[Start of section]

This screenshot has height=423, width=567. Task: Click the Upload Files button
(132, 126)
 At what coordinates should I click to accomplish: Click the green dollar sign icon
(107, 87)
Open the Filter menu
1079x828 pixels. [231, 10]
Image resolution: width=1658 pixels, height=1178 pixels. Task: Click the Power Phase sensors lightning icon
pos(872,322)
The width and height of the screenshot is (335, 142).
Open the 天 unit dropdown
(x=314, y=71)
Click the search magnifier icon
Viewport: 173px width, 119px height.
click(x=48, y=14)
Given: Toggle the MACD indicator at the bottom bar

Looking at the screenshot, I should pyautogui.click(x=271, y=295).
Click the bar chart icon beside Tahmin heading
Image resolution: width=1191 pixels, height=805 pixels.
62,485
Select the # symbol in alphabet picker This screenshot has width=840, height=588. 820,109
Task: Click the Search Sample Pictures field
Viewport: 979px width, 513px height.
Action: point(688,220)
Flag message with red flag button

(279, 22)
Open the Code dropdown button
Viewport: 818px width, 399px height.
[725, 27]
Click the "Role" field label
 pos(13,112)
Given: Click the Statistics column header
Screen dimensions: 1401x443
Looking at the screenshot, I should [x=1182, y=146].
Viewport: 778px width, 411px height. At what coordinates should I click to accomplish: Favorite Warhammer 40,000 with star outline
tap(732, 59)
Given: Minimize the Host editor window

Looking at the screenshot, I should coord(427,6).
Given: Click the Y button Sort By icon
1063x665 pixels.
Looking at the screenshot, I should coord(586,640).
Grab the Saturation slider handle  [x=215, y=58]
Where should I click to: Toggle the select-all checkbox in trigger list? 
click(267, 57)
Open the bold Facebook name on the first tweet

[End of section]

Give back the whole listing. Match it exactly.

This screenshot has height=423, width=567. Task: Click the Upload Files button
(132, 126)
 At what coordinates should I click to accomplish: Click the green dollar sign icon
(107, 87)
Open the Filter menu
1079x828 pixels. [231, 10]
Image resolution: width=1658 pixels, height=1178 pixels. Task: Click the Power Phase sensors lightning icon
pos(872,322)
The width and height of the screenshot is (335, 142).
Open the 天 unit dropdown
(x=314, y=71)
Click the search magnifier icon
Viewport: 173px width, 119px height.
click(x=48, y=14)
Given: Toggle the MACD indicator at the bottom bar

Looking at the screenshot, I should pyautogui.click(x=271, y=295).
Click the bar chart icon beside Tahmin heading
Image resolution: width=1191 pixels, height=805 pixels.
62,485
Select the # symbol in alphabet picker This screenshot has width=840, height=588. 820,109
Task: Click the Search Sample Pictures field
Viewport: 979px width, 513px height.
Action: point(688,220)
Flag message with red flag button

(279, 22)
Open the Code dropdown button
Viewport: 818px width, 399px height.
[725, 27]
Click the "Role" field label
 pos(13,112)
Given: Click the Statistics column header
Screen dimensions: 1401x443
Looking at the screenshot, I should [x=1182, y=146].
Viewport: 778px width, 411px height. At what coordinates should I click to accomplish: Favorite Warhammer 40,000 with star outline
tap(732, 59)
Given: Minimize the Host editor window

Looking at the screenshot, I should coord(427,6).
Given: Click the Y button Sort By icon
1063x665 pixels.
Looking at the screenshot, I should coord(586,640).
Grab the Saturation slider handle  [x=215, y=58]
Where should I click to: Toggle the select-all checkbox in trigger list? 
click(267, 57)
Open the bold Facebook name on the first tweet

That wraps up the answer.